Since President Donald Trump issued an executive order on Jan. 27 banning travel from seven Muslim-majority countries, immigrants in the Texas Tech community have voiced their feelings.

According to a fact sheet issued by the Department of Homeland Security, the seven countries being denied entry to the United States are Iraq, Syria, Sudan, Iran, Somalia, Libya and Yemen.

Mohsen Fouladi, a doctoral student in human development and family studies from Shiraz, Iran, said he felt like he was no longer welcomed in the U.S. and that immigrants from the seven countries in the ban were being criminalized.

Fouladi. Picture from the Texas Tech University website.

“When something like this happens we are thinking, ‘What is changing, are we criminals?’” Fouladi said.

Fouladi said he had hoped to go back to Iran this summer but is no longer going to. Fouladi also said his girlfriend is about to graduate and she will be forced to go back to Iran.

“This law is tearing us apart,” Fouladi said.

Shima Hassan Zadeh, a doctoral student in human development and family studies from Tehran, Iran, said she was hoping her mother could get a visa to come to the U.S. to visit. However, their plans have been put on hold because of the ban.

Zadeh, who is here on a student visa, said she has applied for asylum status because she has converted from Islam to Christianity. She said if she returns to Iran she will be killed for doing so. She said she is afraid she will not be granted asylum anymore and will be sent back to her death once she graduates.

Both Zadeh and Fouladi said the immigration ban has been stressful and their studies have been effected.

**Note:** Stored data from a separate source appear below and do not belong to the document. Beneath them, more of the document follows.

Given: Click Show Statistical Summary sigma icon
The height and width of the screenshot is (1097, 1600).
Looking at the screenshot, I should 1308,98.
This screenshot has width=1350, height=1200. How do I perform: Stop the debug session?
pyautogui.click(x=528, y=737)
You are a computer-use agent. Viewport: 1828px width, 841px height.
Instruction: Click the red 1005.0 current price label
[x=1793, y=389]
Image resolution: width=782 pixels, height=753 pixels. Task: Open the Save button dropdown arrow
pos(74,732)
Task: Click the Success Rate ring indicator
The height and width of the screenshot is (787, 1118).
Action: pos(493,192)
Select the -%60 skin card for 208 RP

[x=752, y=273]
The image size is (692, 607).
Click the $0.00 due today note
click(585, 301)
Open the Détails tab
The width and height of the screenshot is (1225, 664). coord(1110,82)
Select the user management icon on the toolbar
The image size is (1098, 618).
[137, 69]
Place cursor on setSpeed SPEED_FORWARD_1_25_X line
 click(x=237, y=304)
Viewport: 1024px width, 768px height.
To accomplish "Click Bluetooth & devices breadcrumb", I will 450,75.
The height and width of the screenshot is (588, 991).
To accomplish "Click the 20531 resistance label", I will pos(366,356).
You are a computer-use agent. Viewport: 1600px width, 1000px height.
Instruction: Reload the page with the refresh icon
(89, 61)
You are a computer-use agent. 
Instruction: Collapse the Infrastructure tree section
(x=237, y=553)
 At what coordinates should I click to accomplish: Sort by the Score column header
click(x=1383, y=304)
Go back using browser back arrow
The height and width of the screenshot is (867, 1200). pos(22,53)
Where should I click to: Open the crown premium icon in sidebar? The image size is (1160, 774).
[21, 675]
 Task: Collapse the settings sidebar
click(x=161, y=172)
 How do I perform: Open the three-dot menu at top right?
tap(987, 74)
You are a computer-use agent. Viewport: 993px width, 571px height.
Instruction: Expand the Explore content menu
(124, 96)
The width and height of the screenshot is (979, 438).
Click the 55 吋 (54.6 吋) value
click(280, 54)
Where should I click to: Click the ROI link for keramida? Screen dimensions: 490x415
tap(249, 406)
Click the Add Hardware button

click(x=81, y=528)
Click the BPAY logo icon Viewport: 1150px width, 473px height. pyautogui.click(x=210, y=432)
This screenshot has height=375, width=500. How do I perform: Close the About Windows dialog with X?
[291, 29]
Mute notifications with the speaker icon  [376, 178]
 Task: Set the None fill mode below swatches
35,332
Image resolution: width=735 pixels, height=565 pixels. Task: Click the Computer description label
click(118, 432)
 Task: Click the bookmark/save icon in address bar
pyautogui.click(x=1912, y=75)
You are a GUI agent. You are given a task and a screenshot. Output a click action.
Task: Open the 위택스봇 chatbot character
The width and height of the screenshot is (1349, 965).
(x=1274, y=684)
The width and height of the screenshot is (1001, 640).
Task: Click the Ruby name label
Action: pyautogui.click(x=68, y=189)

Abdul Hamood, a professor in the Department of Microbiology and Immunology at the Texas Tech University Health Sciences Center, is from Babylon, Iraq. He said if we start excluding people based on beliefs, race and ideology, we will create a hate division.

Hamood, who is also an adviser to the Tech Muslim Student Association, said the ban was disappointing but has given those effected the opportunity to experience the support from strangers and others, just like Muslim-Americans would do if it was another group being effected.

Photo from the TTU International Affairs website.

On Feb. 3, U.S. District Senior Judge James Robart ruled against the ban, temporarily restraining the executive order. A federal appeals panel upheld this decision on Feb. 9.

The professor said the ruling shows the beauty of America because there is a governmental balance where the executive branch cannot bully the judiciary branch.

Fouladi said he has seen so much support from the community and the rulings against the ban has given him faith in the country again.

“With all these protests and legal support, I think that the America that I knew is not ruined,” Fouladi said. “There is hope.”